Yea I thought I saw something on google if im not mistaken his name is tom cruze but I could be wronf

Sent from my R800x using AutoGuide.com App


----------



## Mick (Dec 31, 2011)

If you have patience we should be seeing wortec products here soon. 
Maybe even group buys!!!


----------



## H3LLON3ARTH (Dec 16, 2011)

I can wait till april haha

Sent from my R800x using AutoGuide.com App


----------



## SlvrECObullet (Feb 21, 2012)

Guess no one know about the heated mirrors??? was just a thread about Brakes. haha... I dont know about heated mirrors, does anyone know???


----------



## Pat2020 (Mar 1, 2012)

mmm!

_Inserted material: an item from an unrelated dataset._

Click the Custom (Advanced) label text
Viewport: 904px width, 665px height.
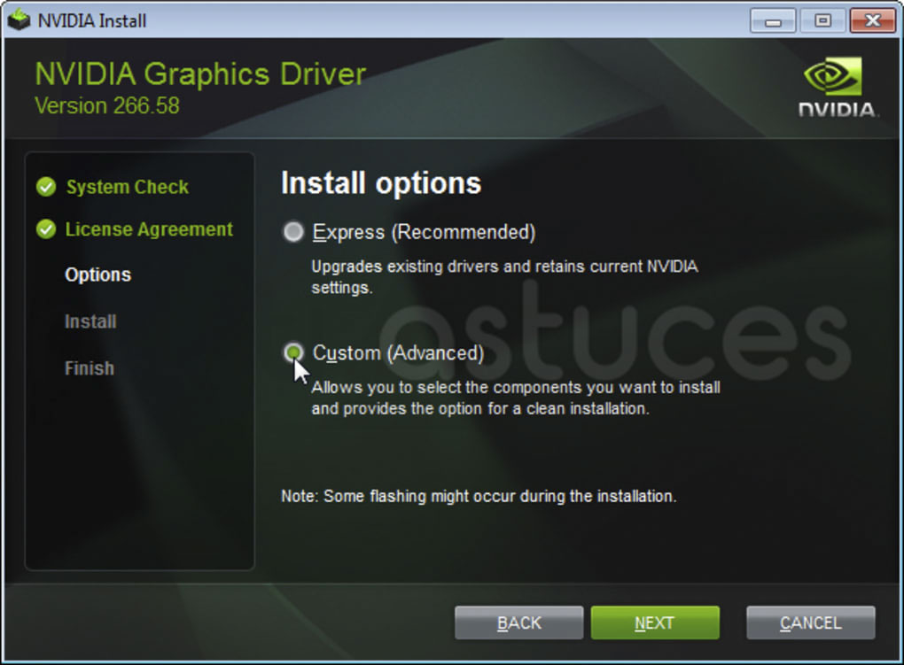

Doesnt the Eco come with defrosting mirrors already???


----------



## H3LLON3ARTH (Dec 16, 2011)

Not mine

Sent from my R800x using AutoGuide.com App


----------



## JediSamReye (Jun 27, 2012)

I would also love to know about the mirrors for my lt


----------



## Chevy Customer Care (Oct 29, 2011)

JediSamReye said:


> I would also love to know about the mirrors for my lt


JediSamReye,
For the 2012 Cruze LS, 1LT, 2LT and the ECO they have the following outside mirrors:
Mirrors, outside, power-adjustable, manual-folding
The LTZ models have:
Mirrors, outside heated, power-adjustable, body-color, manual-folding
I hope this helps! If you have any other questions please feel free to contact me anytime.
Thank you,
Stacy Chevrolet Customer Service


----------



## NBrehm (Jun 27, 2011)

I don;t think you would see any real improvement by changing to rear discs versus properly adjusted drums.


----------



## obermd (Mar 3, 2012)

Drums have one advantage over disc breaks. They don't take as long to grab when wet.


----------



## XtremeRevolution (Jan 19, 2012)

NBrehm said:


> I don;t think you would see any real improvement by changing to rear discs versus properly adjusted drums.

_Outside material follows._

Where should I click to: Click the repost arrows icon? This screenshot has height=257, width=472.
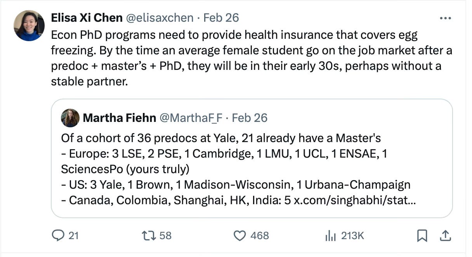148,235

I agree with this. The drums on the Cruze are also very large compared to other cars. 

Sent from my myTouch_4G_Slide using AutoGuide.Com Free App


----------



## Blue Angel (Feb 18, 2011)

NBrehm said:


> I don;t think you would *see* any real improvement by changing to rear discs versus properly adjusted drums.


_Emphasis mine.
_
Funny you should word it that way, as most people who would like to upgrade from drums to discs feel that way simply because they would like to "see" a disc and a caliper than a drum! BTW, your statement is right on.

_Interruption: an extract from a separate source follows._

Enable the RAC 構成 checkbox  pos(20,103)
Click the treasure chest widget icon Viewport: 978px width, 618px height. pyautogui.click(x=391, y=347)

This is a cut'n paste from another thread on upgrading an Eco to the Z-Link... the topic quickly turned to brakes, so I offered some input that's relative here:

_"Just because a disc brake setup looks more impressive than a drum, don't assume that it offers more braking torque per line pressure. The calipers used on rear disc brake setups have very small diameter pistons, and this diameter is determined by the desired front to rear brake balance. OEMs do everything in their power to eliminate the possibility of oversteer (rear loosing traction before the front) in any situation, and this includes braking. To accomplish this, the front to rear braking bias is set up so that the front brakes will lock up way before the rears will in just about any concievable situation.
_
_OEMs also do everything they can to commonize parts between models, so it would make sense that they would design the rear disc and drum setups with the same braking torque as it lets them keep the rest of the braking system common on all models. I'll gladly be proven wrong if someone would like to do a part number breakdown of the front brakes with their local GM parts counter.
_
_What rear discs offer that is significant over drums comes in three parts… one being fade resistance under repeated hard stops, two being improved pedal feel with shorter take-up, and three being cosmetic appeal along with the "perception" of higher performance. If an LTZ with rear disc brakes stops 60-0 any shorter than an LS with drums, the difference is tires and suspension, not braking power.
_
_If you drive on the street chances are you'll never benefit from rear discs over drums. If you put a high priority on pedal feel and cosmetics, or are planning to lap your car at a racetrack, then by all means go for rear discs. I would love rear discs on my Eco, but I will admit that my reasoning for that would be 60% cosmetics and 40% brake pedal feel, with a whopping 0% for improved braking performance as this is a daily driver that will never see the need for improved rear brake fade resistance."_


----------



## H3LLON3ARTH (Dec 16, 2011)

Blue Angel said:


> _Emphasis mine.
> _
> Funny you should word it that way, as most people who would like to upgrade from drums to discs feel that way simply because they would like to "see" a disc and a caliper than a drum! BTW, your statement is right on.
> 
> ...


Yea it would be cosmetics mainly for me but I also auto-x and take it to the track

Sent from my Droid using AutoGuide.Com Free App


----------